[[ Entries provided, beginning ]]
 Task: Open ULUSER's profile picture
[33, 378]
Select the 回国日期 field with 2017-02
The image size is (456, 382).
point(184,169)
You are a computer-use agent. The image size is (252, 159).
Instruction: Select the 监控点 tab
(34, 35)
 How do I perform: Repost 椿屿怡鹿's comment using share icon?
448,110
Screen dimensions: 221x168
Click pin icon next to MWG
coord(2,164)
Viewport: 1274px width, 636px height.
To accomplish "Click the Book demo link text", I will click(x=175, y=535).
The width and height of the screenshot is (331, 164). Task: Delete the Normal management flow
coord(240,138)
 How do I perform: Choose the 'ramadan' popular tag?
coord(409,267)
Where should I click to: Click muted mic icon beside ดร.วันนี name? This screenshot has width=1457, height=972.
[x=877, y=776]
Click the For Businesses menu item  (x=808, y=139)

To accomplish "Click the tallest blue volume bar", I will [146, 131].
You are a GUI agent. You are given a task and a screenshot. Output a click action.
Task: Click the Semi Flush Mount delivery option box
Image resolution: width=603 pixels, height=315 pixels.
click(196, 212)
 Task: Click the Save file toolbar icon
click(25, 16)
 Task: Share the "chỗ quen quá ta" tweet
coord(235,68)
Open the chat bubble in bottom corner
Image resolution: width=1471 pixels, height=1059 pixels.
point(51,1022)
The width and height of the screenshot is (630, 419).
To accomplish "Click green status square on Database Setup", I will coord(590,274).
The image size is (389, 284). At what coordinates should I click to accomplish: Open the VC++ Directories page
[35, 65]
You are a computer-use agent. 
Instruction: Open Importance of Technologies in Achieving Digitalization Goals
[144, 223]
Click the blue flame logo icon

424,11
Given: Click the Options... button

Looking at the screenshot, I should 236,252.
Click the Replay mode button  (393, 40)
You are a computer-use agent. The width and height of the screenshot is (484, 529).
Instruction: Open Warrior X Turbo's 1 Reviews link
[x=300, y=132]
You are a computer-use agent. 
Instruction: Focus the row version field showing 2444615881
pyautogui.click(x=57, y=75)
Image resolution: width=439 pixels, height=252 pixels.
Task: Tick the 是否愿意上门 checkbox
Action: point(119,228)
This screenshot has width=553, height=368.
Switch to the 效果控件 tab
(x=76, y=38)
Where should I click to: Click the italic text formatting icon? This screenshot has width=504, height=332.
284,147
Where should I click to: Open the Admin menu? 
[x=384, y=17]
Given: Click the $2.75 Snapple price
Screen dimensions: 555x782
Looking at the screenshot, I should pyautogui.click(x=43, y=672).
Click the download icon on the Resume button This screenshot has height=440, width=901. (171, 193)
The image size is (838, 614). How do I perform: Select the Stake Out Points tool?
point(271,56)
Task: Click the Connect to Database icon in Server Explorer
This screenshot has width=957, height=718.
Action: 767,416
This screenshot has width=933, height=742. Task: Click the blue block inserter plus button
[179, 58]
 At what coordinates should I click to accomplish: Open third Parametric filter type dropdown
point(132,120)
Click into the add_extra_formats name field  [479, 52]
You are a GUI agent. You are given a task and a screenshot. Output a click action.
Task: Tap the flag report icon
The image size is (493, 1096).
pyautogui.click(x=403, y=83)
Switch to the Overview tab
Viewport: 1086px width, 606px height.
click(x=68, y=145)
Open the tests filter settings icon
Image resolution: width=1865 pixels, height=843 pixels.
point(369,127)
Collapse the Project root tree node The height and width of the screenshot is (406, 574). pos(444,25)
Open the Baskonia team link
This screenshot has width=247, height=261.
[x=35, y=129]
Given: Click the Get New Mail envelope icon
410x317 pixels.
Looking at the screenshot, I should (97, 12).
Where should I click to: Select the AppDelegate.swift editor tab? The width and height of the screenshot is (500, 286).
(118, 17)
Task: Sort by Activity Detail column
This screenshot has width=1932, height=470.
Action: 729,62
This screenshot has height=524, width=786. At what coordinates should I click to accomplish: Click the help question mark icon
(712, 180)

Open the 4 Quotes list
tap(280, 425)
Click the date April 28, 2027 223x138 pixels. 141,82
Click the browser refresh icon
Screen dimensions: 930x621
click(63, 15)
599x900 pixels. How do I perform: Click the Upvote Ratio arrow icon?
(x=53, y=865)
[[ Entries provided, end ]]
→ Goal of the exercise: While keeping every line the same, please copy out all the records.

→ Response to this task:
 Task: Open ULUSER's profile picture
[33, 378]
Select the 回国日期 field with 2017-02
The image size is (456, 382).
point(184,169)
You are a computer-use agent. The image size is (252, 159).
Instruction: Select the 监控点 tab
(34, 35)
 How do I perform: Repost 椿屿怡鹿's comment using share icon?
448,110
Screen dimensions: 221x168
Click pin icon next to MWG
coord(2,164)
Viewport: 1274px width, 636px height.
To accomplish "Click the Book demo link text", I will click(x=175, y=535).
The width and height of the screenshot is (331, 164). Task: Delete the Normal management flow
coord(240,138)
 How do I perform: Choose the 'ramadan' popular tag?
coord(409,267)
Where should I click to: Click muted mic icon beside ดร.วันนี name? This screenshot has width=1457, height=972.
[x=877, y=776]
Click the For Businesses menu item  (x=808, y=139)

To accomplish "Click the tallest blue volume bar", I will [146, 131].
You are a GUI agent. You are given a task and a screenshot. Output a click action.
Task: Click the Semi Flush Mount delivery option box
Image resolution: width=603 pixels, height=315 pixels.
click(196, 212)
 Task: Click the Save file toolbar icon
click(25, 16)
 Task: Share the "chỗ quen quá ta" tweet
coord(235,68)
Open the chat bubble in bottom corner
Image resolution: width=1471 pixels, height=1059 pixels.
point(51,1022)
The width and height of the screenshot is (630, 419).
To accomplish "Click green status square on Database Setup", I will coord(590,274).
The image size is (389, 284). At what coordinates should I click to accomplish: Open the VC++ Directories page
[35, 65]
You are a computer-use agent. 
Instruction: Open Importance of Technologies in Achieving Digitalization Goals
[144, 223]
Click the blue flame logo icon

424,11
Given: Click the Options... button

Looking at the screenshot, I should 236,252.
Click the Replay mode button  (393, 40)
You are a computer-use agent. The width and height of the screenshot is (484, 529).
Instruction: Open Warrior X Turbo's 1 Reviews link
[x=300, y=132]
You are a computer-use agent. 
Instruction: Focus the row version field showing 2444615881
pyautogui.click(x=57, y=75)
Image resolution: width=439 pixels, height=252 pixels.
Task: Tick the 是否愿意上门 checkbox
Action: point(119,228)
This screenshot has width=553, height=368.
Switch to the 效果控件 tab
(x=76, y=38)
Where should I click to: Click the italic text formatting icon? This screenshot has width=504, height=332.
284,147
Where should I click to: Open the Admin menu? 
[x=384, y=17]
Given: Click the $2.75 Snapple price
Screen dimensions: 555x782
Looking at the screenshot, I should pyautogui.click(x=43, y=672).
Click the download icon on the Resume button This screenshot has height=440, width=901. (171, 193)
The image size is (838, 614). How do I perform: Select the Stake Out Points tool?
point(271,56)
Task: Click the Connect to Database icon in Server Explorer
This screenshot has width=957, height=718.
Action: 767,416
This screenshot has width=933, height=742. Task: Click the blue block inserter plus button
[179, 58]
 At what coordinates should I click to accomplish: Open third Parametric filter type dropdown
point(132,120)
Click into the add_extra_formats name field  [479, 52]
You are a GUI agent. You are given a task and a screenshot. Output a click action.
Task: Tap the flag report icon
The image size is (493, 1096).
pyautogui.click(x=403, y=83)
Switch to the Overview tab
Viewport: 1086px width, 606px height.
click(x=68, y=145)
Open the tests filter settings icon
Image resolution: width=1865 pixels, height=843 pixels.
point(369,127)
Collapse the Project root tree node The height and width of the screenshot is (406, 574). pos(444,25)
Open the Baskonia team link
This screenshot has width=247, height=261.
[x=35, y=129]
Given: Click the Get New Mail envelope icon
410x317 pixels.
Looking at the screenshot, I should (97, 12).
Where should I click to: Select the AppDelegate.swift editor tab? The width and height of the screenshot is (500, 286).
(118, 17)
Task: Sort by Activity Detail column
This screenshot has width=1932, height=470.
Action: 729,62
This screenshot has height=524, width=786. At what coordinates should I click to accomplish: Click the help question mark icon
(712, 180)

Open the 4 Quotes list
tap(280, 425)
Click the date April 28, 2027 223x138 pixels. 141,82
Click the browser refresh icon
Screen dimensions: 930x621
click(63, 15)
599x900 pixels. How do I perform: Click the Upvote Ratio arrow icon?
(x=53, y=865)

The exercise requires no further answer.